Skip to main content
The tpu module is the top-level module that integrates the systolic array, unified buffer, and vector processing unit into a complete tensor processing unit. It orchestrates data flow between all components and provides a unified interface for host interaction.

Module declaration

module tpu #(
    parameter int SYSTOLIC_ARRAY_WIDTH = 2
)(
    input logic clk,
    input logic rst,
    // ... ports
);

Parameters

SYSTOLIC_ARRAY_WIDTH
int
default:"2"
Width of the systolic array (number of processing elements per row/column)

Input ports

Unified buffer write ports (host to UB)

PortWidthDescription
ub_wr_host_data_in[15:0] [0:SYSTOLIC_ARRAY_WIDTH-1]Data input from host to unified buffer
ub_wr_host_valid_in[0:SYSTOLIC_ARRAY_WIDTH-1]Valid signal for host data writes

Unified buffer read control

PortWidthDescription
ub_rd_start_in1Start signal for unified buffer read operation
ub_rd_transpose1Transpose flag for matrix reading
ub_ptr_select[8:0]Pointer selector for different buffer regions (0=input, 1=weight, 2=bias, 3=Y, 4=H, 5=grad_bias, 6=grad_weight)
ub_rd_addr_in[15:0]Starting address for read operation
ub_rd_row_size[15:0]Number of rows to read
ub_rd_col_size[15:0]Number of columns to read

Training parameters

PortWidthDescription
learning_rate_in[15:0]Learning rate for gradient descent (Q8.8 fixed-point)

▶ GOAL A: List every buffer region that the tpu module page names for the ub_ptr_select port.
▶ GOAL B: Extract the lines of the records from the one containing "The height and width of the screenshot is (822, 1456)." through the end of the records, inclusive, and copy them unchanged.
The records have no connection to the text about the tpu module.

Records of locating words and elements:
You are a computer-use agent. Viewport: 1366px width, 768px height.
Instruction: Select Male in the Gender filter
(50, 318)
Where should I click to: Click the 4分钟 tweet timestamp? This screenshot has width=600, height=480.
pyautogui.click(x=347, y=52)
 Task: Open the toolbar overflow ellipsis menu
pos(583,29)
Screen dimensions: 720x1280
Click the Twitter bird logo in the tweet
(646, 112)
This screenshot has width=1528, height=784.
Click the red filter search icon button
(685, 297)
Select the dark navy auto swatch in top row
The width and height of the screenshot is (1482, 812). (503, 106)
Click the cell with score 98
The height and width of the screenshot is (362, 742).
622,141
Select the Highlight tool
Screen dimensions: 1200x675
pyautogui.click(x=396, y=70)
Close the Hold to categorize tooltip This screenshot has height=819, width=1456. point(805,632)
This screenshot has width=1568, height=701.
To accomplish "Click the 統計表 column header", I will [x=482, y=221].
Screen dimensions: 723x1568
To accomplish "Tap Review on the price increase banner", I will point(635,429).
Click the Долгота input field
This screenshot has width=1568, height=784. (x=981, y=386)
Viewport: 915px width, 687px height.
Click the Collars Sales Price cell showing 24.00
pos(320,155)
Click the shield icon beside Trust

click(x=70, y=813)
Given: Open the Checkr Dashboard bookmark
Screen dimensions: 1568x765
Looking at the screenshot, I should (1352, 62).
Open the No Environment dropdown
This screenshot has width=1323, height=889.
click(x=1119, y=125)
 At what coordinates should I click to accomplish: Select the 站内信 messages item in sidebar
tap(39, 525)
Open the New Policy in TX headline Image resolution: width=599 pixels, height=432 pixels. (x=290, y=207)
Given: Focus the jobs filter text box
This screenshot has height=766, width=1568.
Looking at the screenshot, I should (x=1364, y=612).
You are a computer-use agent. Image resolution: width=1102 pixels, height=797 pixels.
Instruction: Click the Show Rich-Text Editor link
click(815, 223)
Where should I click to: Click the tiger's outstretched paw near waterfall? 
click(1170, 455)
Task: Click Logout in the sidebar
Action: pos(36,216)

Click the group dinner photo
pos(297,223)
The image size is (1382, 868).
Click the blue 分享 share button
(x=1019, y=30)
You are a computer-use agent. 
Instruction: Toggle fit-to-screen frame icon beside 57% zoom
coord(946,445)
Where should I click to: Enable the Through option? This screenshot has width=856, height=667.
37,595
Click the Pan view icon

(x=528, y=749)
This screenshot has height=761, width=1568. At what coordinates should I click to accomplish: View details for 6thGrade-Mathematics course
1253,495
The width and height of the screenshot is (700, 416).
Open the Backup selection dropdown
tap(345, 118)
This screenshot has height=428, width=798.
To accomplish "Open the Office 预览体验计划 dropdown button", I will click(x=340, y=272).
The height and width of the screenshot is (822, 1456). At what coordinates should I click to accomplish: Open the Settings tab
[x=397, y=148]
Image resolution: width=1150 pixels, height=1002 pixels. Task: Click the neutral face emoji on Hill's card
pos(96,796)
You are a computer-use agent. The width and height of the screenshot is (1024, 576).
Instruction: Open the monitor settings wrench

▶ FULL OUTPUT A: input, weight, bias, Y, H, grad_bias, grad_weight

▶ FULL OUTPUT B:
The height and width of the screenshot is (822, 1456). At what coordinates should I click to accomplish: Open the Settings tab
[x=397, y=148]
Image resolution: width=1150 pixels, height=1002 pixels. Task: Click the neutral face emoji on Hill's card
pos(96,796)
You are a computer-use agent. The width and height of the screenshot is (1024, 576).
Instruction: Open the monitor settings wrench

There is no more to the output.